Simulator, simulation method, and computer readable storage medium
Abstract
To facilitate improvement in accuracy of a simulation and improvement in stability of a system, a simulator calculates a compensation signal, which is for compensating output of a power supply element of a simulation model 33 , by using an electrical signal of the DUT 5 , an electrical signal of a power system model 41 , and a virtual electrical characteristic element virtually representing a part or all of an electrical characteristic related to the resistance of a DUT 5 , calculates a feedback electrical signal by using the compensation signal and the electrical signal of the DUT 5 , and outputs the feedback electrical signal to the power supply element of the simulation model 33.
Claims
exact text as granted — not AI-modifiedWhat is claimed is:
1 . A simulator comprising at least one simulation model including a power system model of a modelled electric power system to which a device under test is connected, the simulator being configured to connect to a device under test as hardware via an interface and perform a simulation on the simulation model to test an operation of the device under test,
the simulator comprising: one or more memories storing the simulation model and a program; and one or more processors configured to execute the program to: calculate a compensation signal by using a virtual electrical characteristic element, an electrical signal of the device under test, and an electrical signal of the power system model, the compensation signal being for compensating output of a power supply element of the simulation model, and the virtual electrical characteristic element virtually representing a part or all of an electrical characteristic related to the resistance of the device under test; calculate a feedback electrical signal by using the compensation signal and the electrical signal of the device under test; and output the feedback electrical signal to the power supply element of the simulation model.
2 . The simulator according to claim 1 ,
wherein the power supply element is a voltage source element, and wherein the one or more processors are configured to: calculate a voltage compensation signal as the compensation signal by using the virtual electrical characteristic element, a current signal of the device under test, and a current signal of the power system model; calculate a feedback voltage signal as the feedback electrical signal by using the voltage compensation signal and a voltage signal of the device under test; and output the feedback voltage signal to the power supply element of the simulation model.
3 . The simulator according to claim 1 wherein the power supply element is a current source element, and wherein the one or more processors are configured to: calculate a current compensation signal as the compensation signal by using the virtual electrical characteristic element, a voltage signal of the device under test, and a voltage signal of the power system model; calculate a feedback current signal as the feedback electrical signal by using the current compensation signal and a current signal of the device under test; and output the feedback current signal to the power supply element of the simulation model.

* Stored data

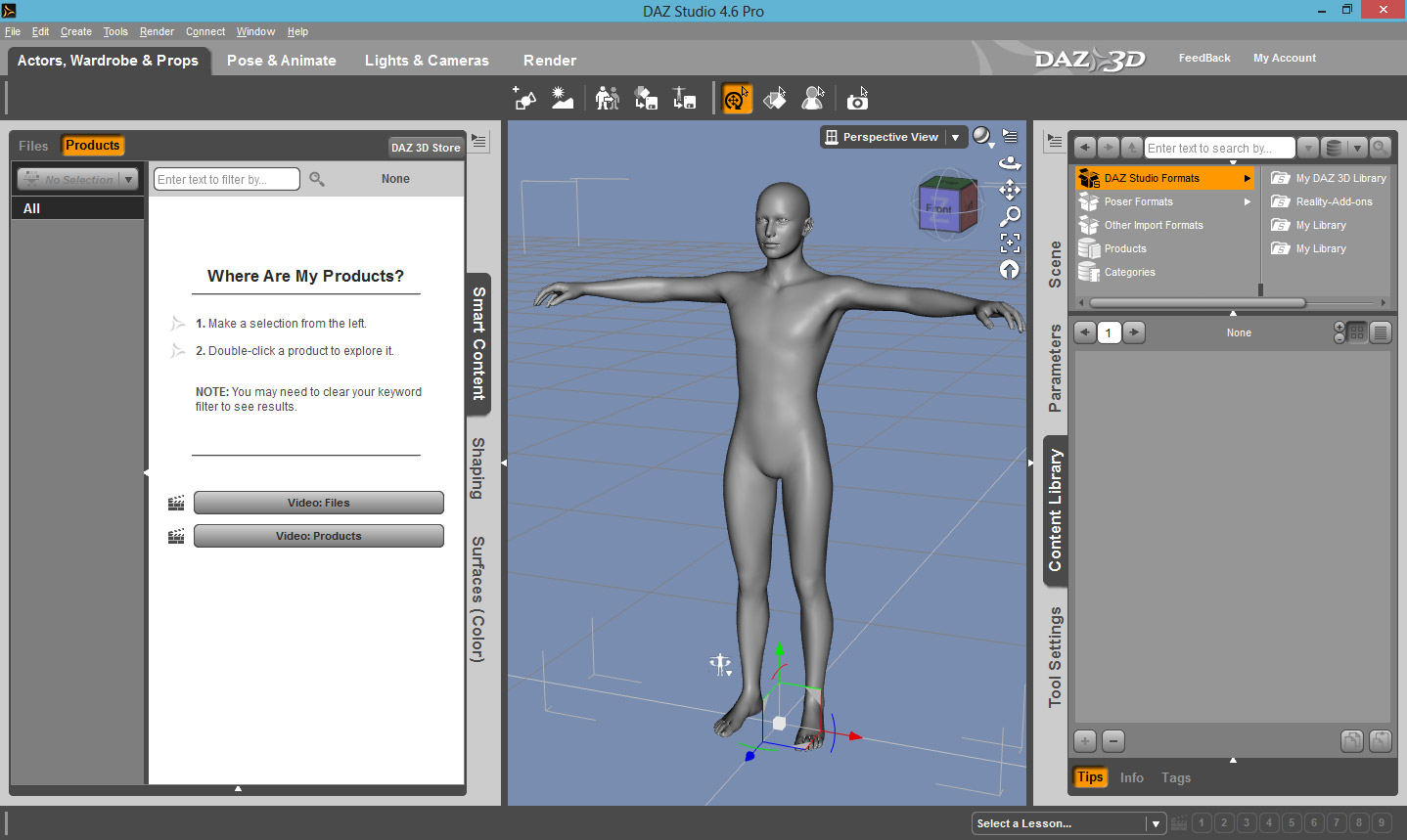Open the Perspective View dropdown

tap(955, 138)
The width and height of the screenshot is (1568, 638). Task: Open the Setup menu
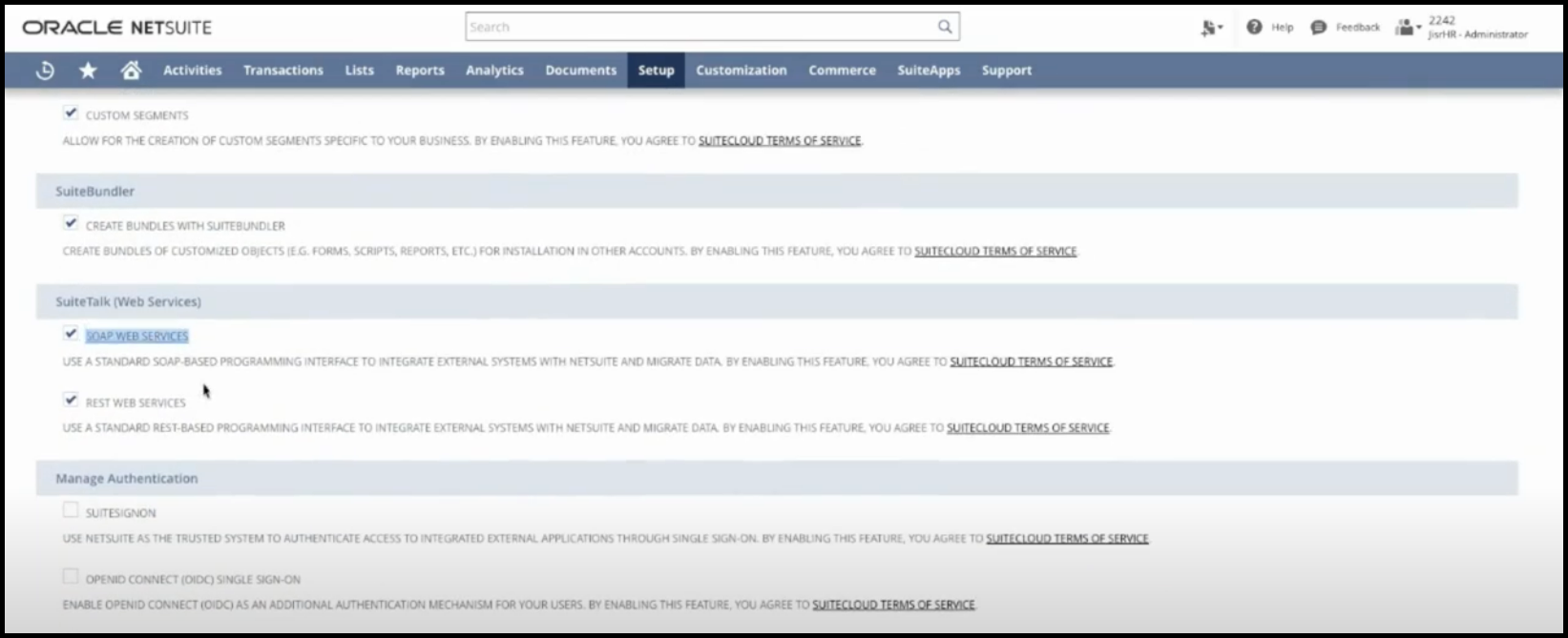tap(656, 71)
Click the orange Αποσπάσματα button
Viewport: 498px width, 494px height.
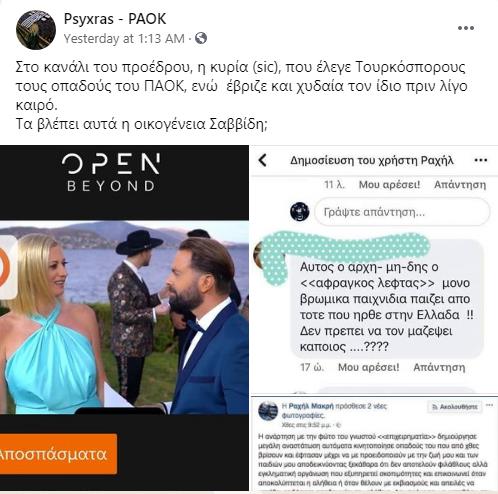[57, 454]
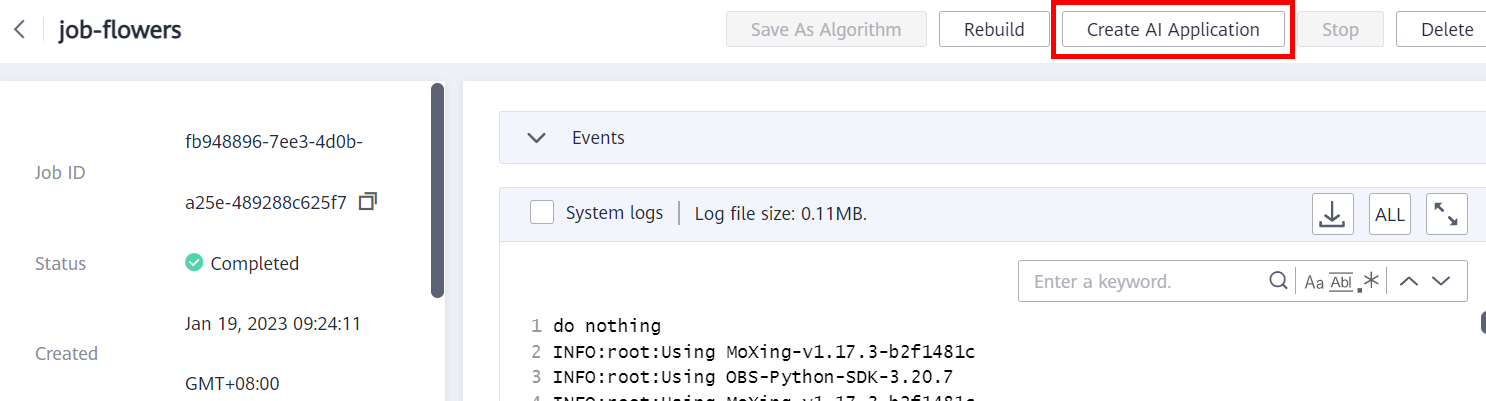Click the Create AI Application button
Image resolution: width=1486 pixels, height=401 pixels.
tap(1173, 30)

--

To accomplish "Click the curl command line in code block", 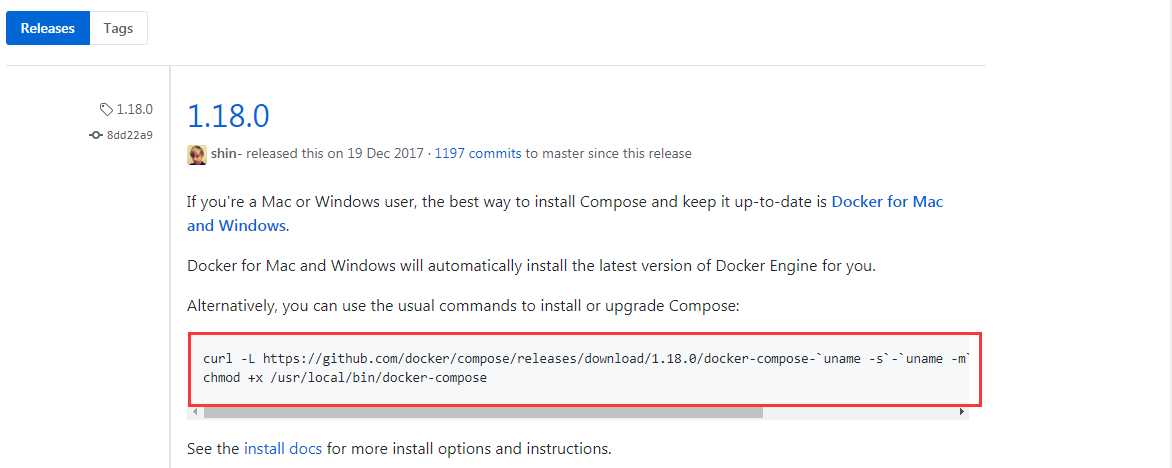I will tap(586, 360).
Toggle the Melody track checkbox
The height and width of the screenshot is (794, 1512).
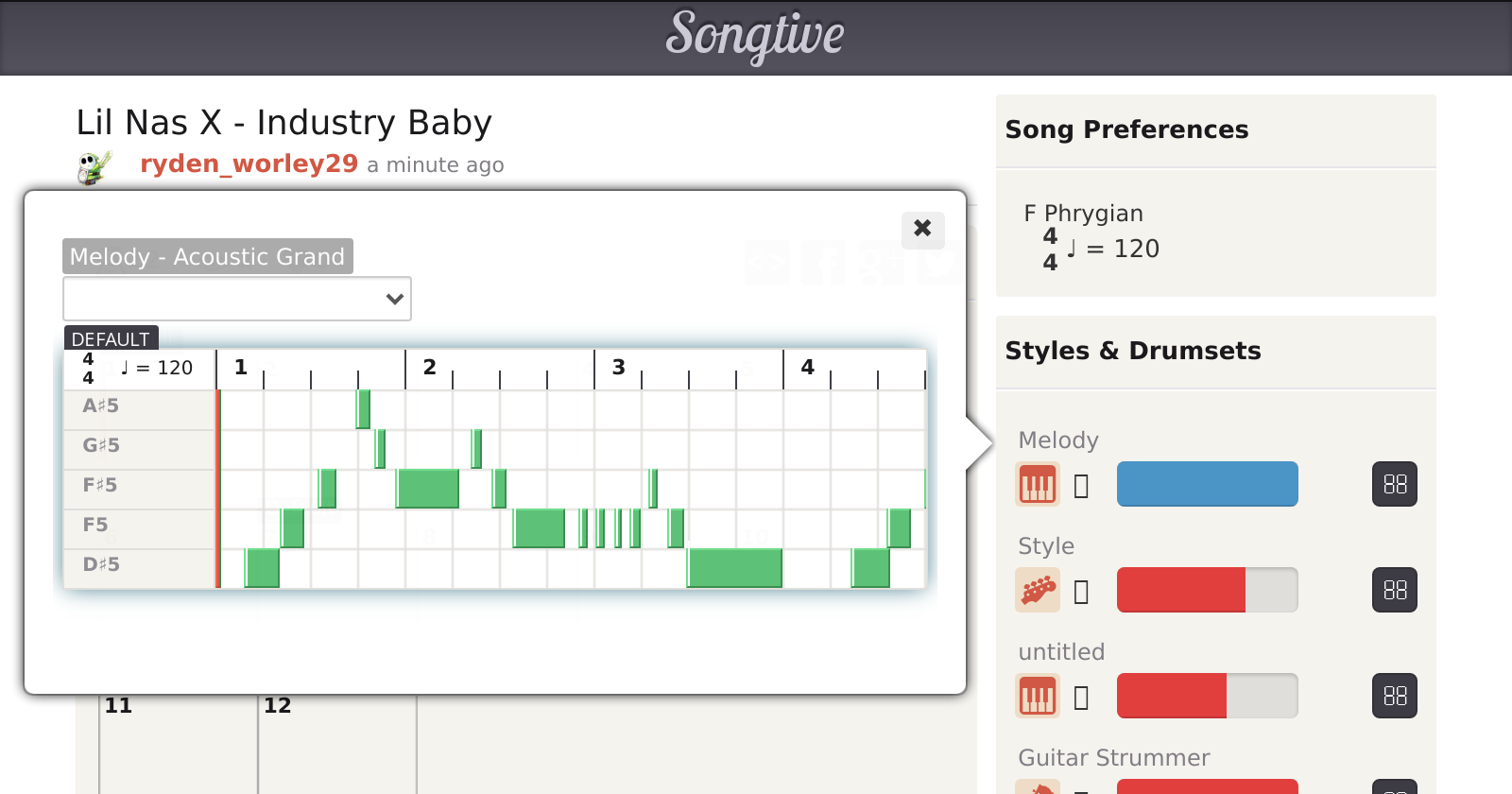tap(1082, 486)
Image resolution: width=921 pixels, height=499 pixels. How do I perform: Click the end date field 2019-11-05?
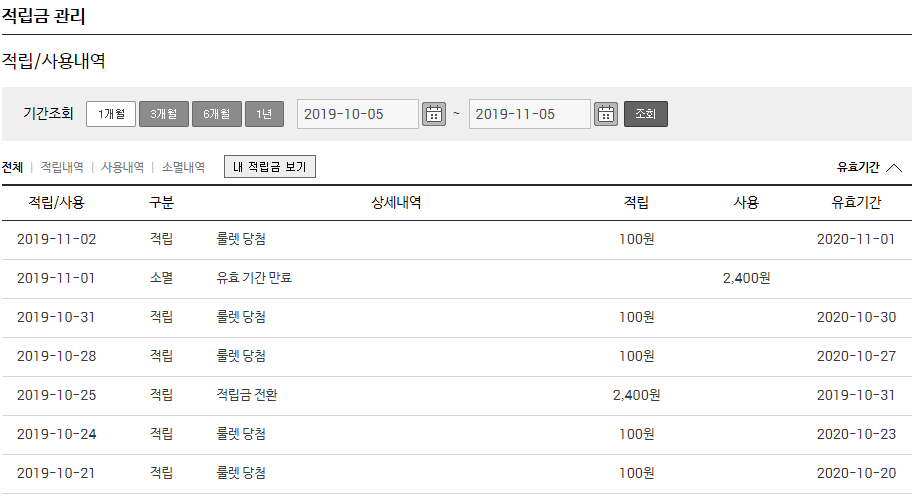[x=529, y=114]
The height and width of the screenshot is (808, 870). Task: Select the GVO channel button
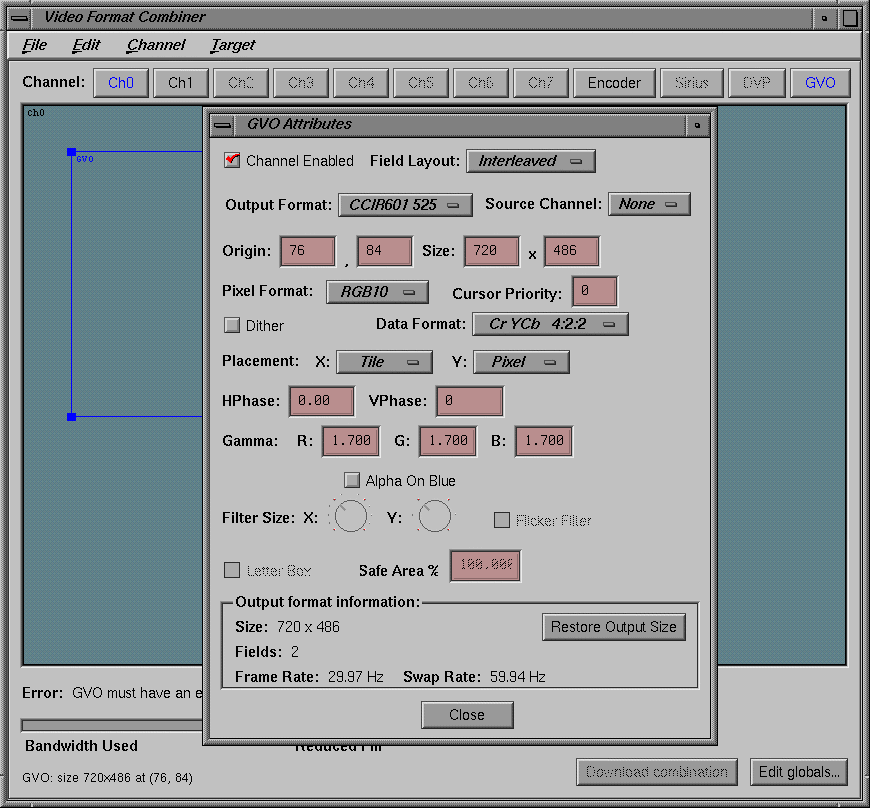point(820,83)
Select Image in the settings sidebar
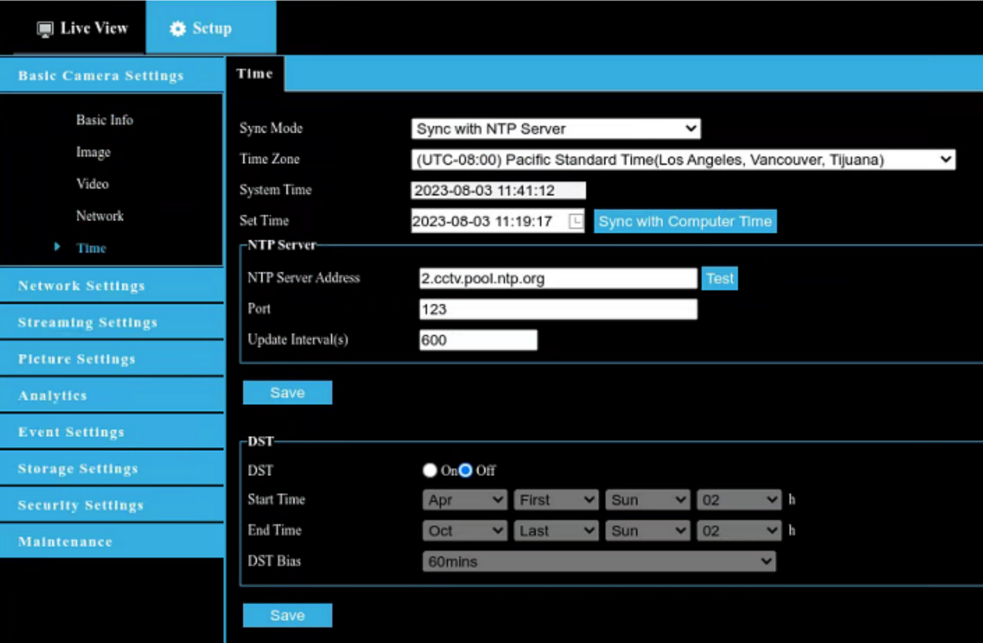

---

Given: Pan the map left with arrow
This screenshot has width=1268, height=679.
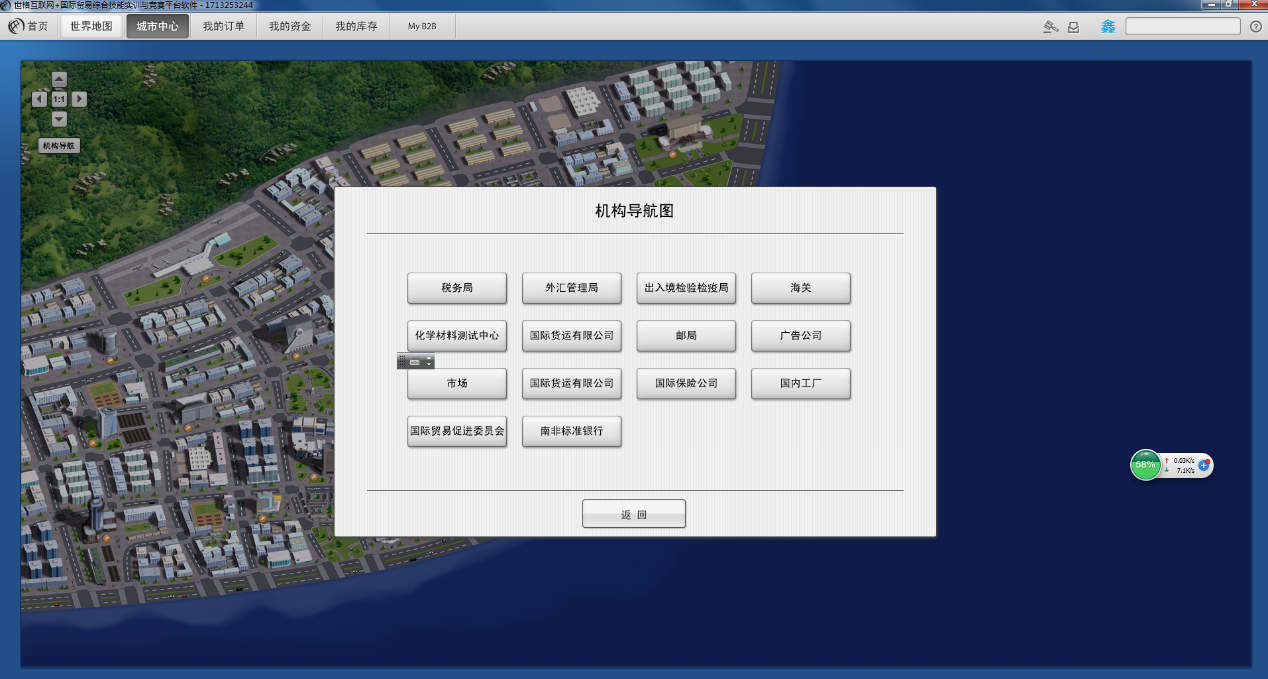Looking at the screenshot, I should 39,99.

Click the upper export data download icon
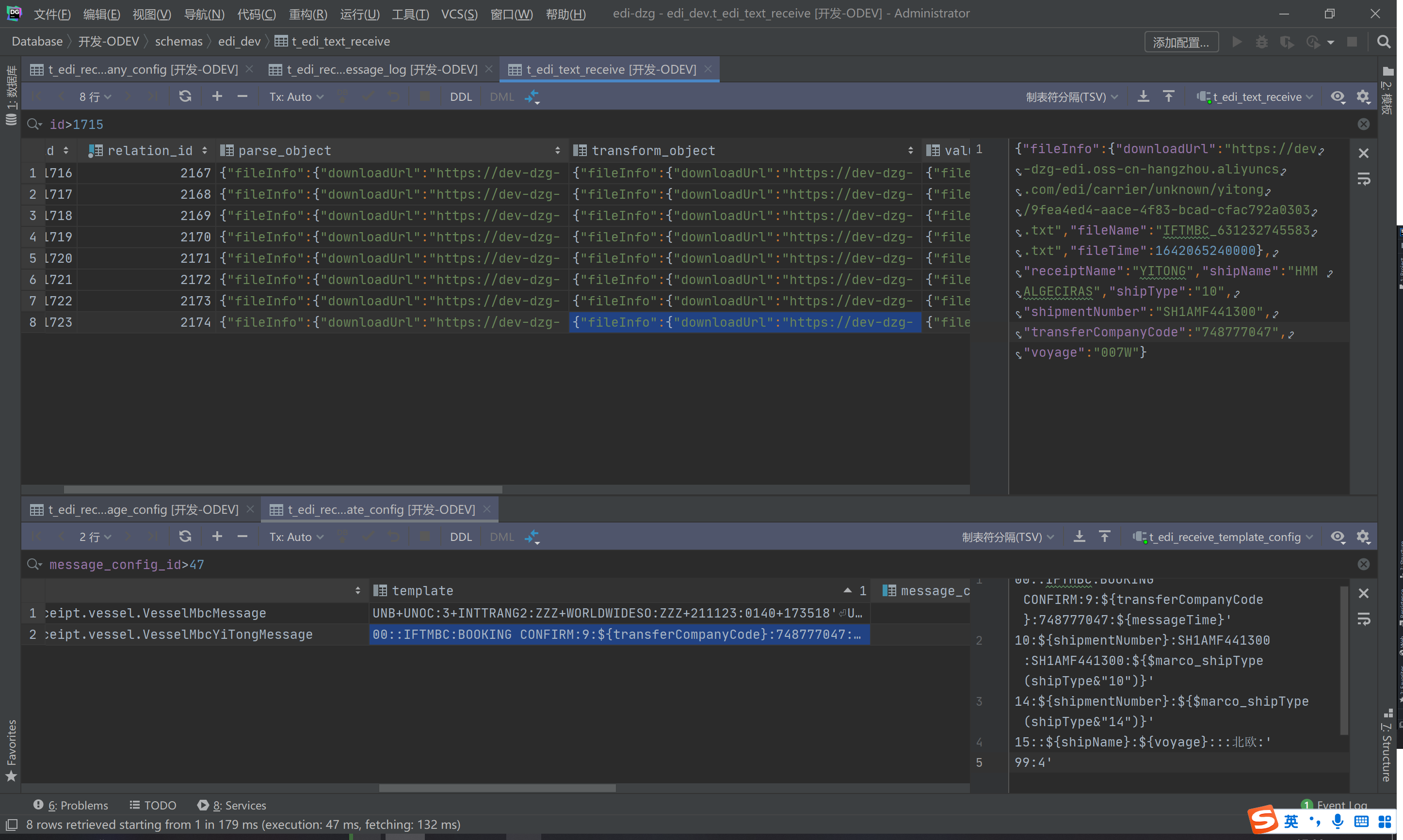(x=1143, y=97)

* Problem set
1. Set down everything from "Simulator, simulation method, and" down to "simulation model 33." in the simulator patent text, word for word.
2. Answer these from the simulator patent text:
(a) In claim 2, what kind of element is the power supply element?
(b) In claim 3, what kind of element is the power supply element?
(c) According to claim 1, through what does the simulator connect to the device under test as hardware?
3. Extend the simulator patent text, picking up after its final sentence.

* Answers for the tasks
1.
Simulator, simulation method, and computer readable storage medium
Abstract
To facilitate improvement in accuracy of a simulation and improvement in stability of a system, a simulator calculates a compensation signal, which is for compensating output of a power supply element of a simulation model 33 , by using an electrical signal of the DUT 5 , an electrical signal of a power system model 41 , and a virtual electrical characteristic element virtually representing a part or all of an electrical characteristic related to the resistance of a DUT 5 , calculates a feedback electrical signal by using the compensation signal and the electrical signal of the DUT 5 , and outputs the feedback electrical signal to the power supply element of the simulation model 33.

2.
(a) A voltage source element.
(b) A current source element.
(c) An interface.

3.
4 . The simulator according to claim 1 , wherein in the simulation model, an explicit electrical characteristic element including at least any one of a resistor element, an inductor element, and a capacitor element is connected in series or parallel to the power supply element.
5 . The simulator according to claim 4 ,
wherein a part of the electrical characteristic of the device under test is set for the virtual electrical characteristic element, and wherein the explicit electrical characteristic element is an element emulating the remaining of the electrical characteristic of the device under test.
6 . The simulator according to claim 4 ,
wherein all of the electrical characteristic of the device under test is set for the virtual electrical characteristic element, and wherein the one or more processors are configured to: calculate a correction signal by using a virtual circuit element, the electrical signal of the device under test, and electrical signal of the power system model, the virtual circuit element virtually representing the electrical characteristic of the explicit electrical characteristic element; and calculate the feedback electrical signal by using the compensation signal, the correction signal, and the electrical signal of the device under test.
7 . The simulator according to claim 1 , wherein the electrical characteristic is an impedance characteristic or an admittance characteristic.
8 . The simulator according to claim 1 comprising a plurality of simulation models,
wherein each of the simulation models is provided in association with a corresponding phase of three-phase AC power, and
wherein the one or more processors are configured to:
calculate a dq-axis compensation signal by using the virtual electrical characteristic element, a dq-axis electrical signal of the device under test, and a dq-axis electrical signal of the power system model, the virtual electrical characteristic element virtually representing dq-axis electrical characteristics of the device under test;
calculate a compensation signal for each phase by performing two-phase to three phase conversion on the dq-axis compensation signal; and
calculate the feedback electrical signal for each phase by using the compensation signal for each phase and the electrical signal for each phase of the device under test.
9 . The simulator according to claim 8 , wherein in each of the simulation models, an explicit electrical characteristic element including at least any one of a resistor element, an inductor element, and a capacitor element is connected in series or parallel to the power supply element.
10 . The simulator according to claim 9 ,
wherein a part of the electrical characteristic of the device under test is set for the virtual electrical characteristic element, and wherein the explicit electrical characteristic element is an element emulating the remaining of the electrical characteristic of the device under test.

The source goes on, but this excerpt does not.